Mis hijos ya son mayores, uno tiene 21, otro 17. Hace tiempo que no recordaba que cuando eran pequeños y tenía que dormirles por la noche les contaba siempre un cuento y, al contrario que otros niños, siempre querían que les contase un cuento diferente, así que cada noche, como un avezado Sherezado, me inventaba un nuevo cuento. Eran escuchantes exigentes así que cada historia debía tener, además de su dosis de novedad, sus gotas de intriga, misterio, truculencia, maravilla, y aventura. No era un trabajo fácil.
Además de los cuentos estaban los juguetes. A los niños de este siglo les regalamos y regalan muchos juguetes a lo largo de toda su infancia. Sin embargo los que más les gustaban a mis hijos eran los que yo fabricaba con todo tipo de desechos, trozos de otros juguetes, masa de papel, basurillas... Cualquier chisme servía para construir un avión, un camión, un animal, un monstruo, un juego de mesa raro, una grúa funcional o una joya mágica que te hacía invisible. Luego los niños crecen, se hacen adultos, se van y ya no nos necesitan. Tampoco nuestros cuentos ni todos esos juguetes que acaban en un trastero o un contenedor.
El otro día estuve en casa de mi hijo y pude ver que tenía en su habitación una heterodoxa, diversa y creciente biblioteca en la que se mezclaban en extraña armonía Alan Moore con Piketty, Stanislaw Lem con Rendueles, Weber con Grousset… y todo así. Pero lo que me sorprendió fue que en una balda de la biblioteca, a modo de adorno, recuerdo o bibelot tenía mi vieja, querida, olvidada y sufrida caña granate Grauvell telescópica que dejé de utilizar cuando tenía unos veinte años y con la que había vivido no pocas aventuras piscatorias. También había junto a sus libros dos de esos juguetes que yo le había hecho cuando mi hijo mayor era un niño de tres o cuatro años.
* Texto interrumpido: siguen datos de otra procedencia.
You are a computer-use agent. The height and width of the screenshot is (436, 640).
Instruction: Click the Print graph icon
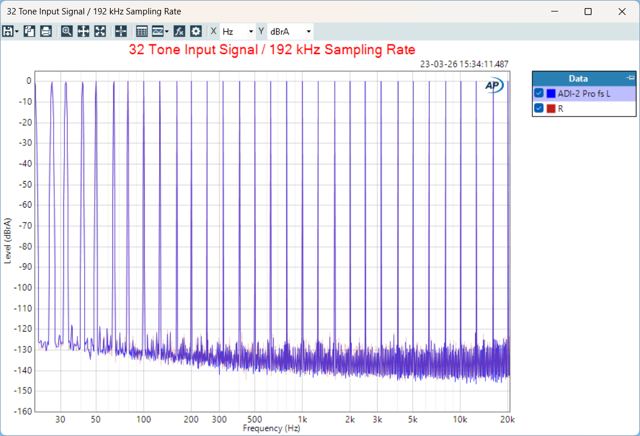tap(47, 31)
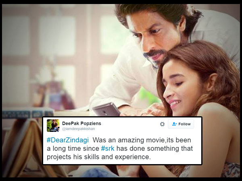Open the DeePak Popziens display name
The image size is (242, 181).
tap(81, 123)
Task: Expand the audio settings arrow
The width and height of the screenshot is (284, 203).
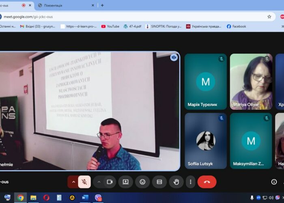Action: [x=73, y=182]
El uno era una marioneta con cabeza de papel y engrudo, el cuerpo fabricado con el retazo de la manga vieja de un jersey, pintada con cualquier cosa, con ojos de papel recortado, barba y pelo hecho de un peluche roto y un cigarro en la boca. Se llamaba “Manolete Cigarrete” y el personaje me sirvió para contar todo tipo de loquísimas aventuras seguramente no muy aptas para niños y todas políticamente poco correctas. El otro juguete era un submarino, que funcionaba y navegaba sumergido lo justo para enseñar el periscopio a la hora del baño. Un submarino que fabriqué en un rato con una lata de refresco (el cuerpo central), la tapa de un desodorante (la proa), un tubo de aspirinas vacío donde iba la pila y el motor eléctrico (la popa) un cartucho vacío (la torreta de observación), una pajita de refresco (el periscopio), dos cucharillas de helado (los estabilizadores de inclinación), dos vainas de cobre vacías (los tubos lanzatorpedos) y dos plomos romboidales de pescar (el lastre) pegados al fondo que me sirvieron para buscar el peso justo para que su navegación fuera en semi-inmersión y en horizontal. Luego le dí una buena mano de pintura impermeable gris y escribimos su tipo y modelo en color rojo apagado. El submarino amenizó innumerables juegos de bañera y todo tipo de batallas junto con otros barcos hechos de forma más simple con una corteza de pino tallada o cáscaras de nuez, unos palitos y una vela de trapo. Todos esos barcos supongo que acabaron en naufragio hace ya muchos años.
No pregunté a mi hijo porqué tenía allí, en un lugar tan preeminente de su biblioteca, esas reliquias de su infancia que se habían salvado de todas las mudanzas, cambios decorativos de habitación, limpiezas, ritos de paso y olvidos naturales. Pero ahí estaban. Luego les hice una foto en un momento que él salió.
Entonces no lo sabía, pero ahora pienso, tras recuperar a Manolete Cigarrete y el submarino 33-AX, que lo mejor que he dado a mis hijos fueron todos esos cuentos loquísimos y esos juguetes hechos con desechos. En ellos tampoco había nada especial ni extraordinario, ninguna gran sabiduría, ninguna gran lección, ningún tesoro. Sólo mi tiempo.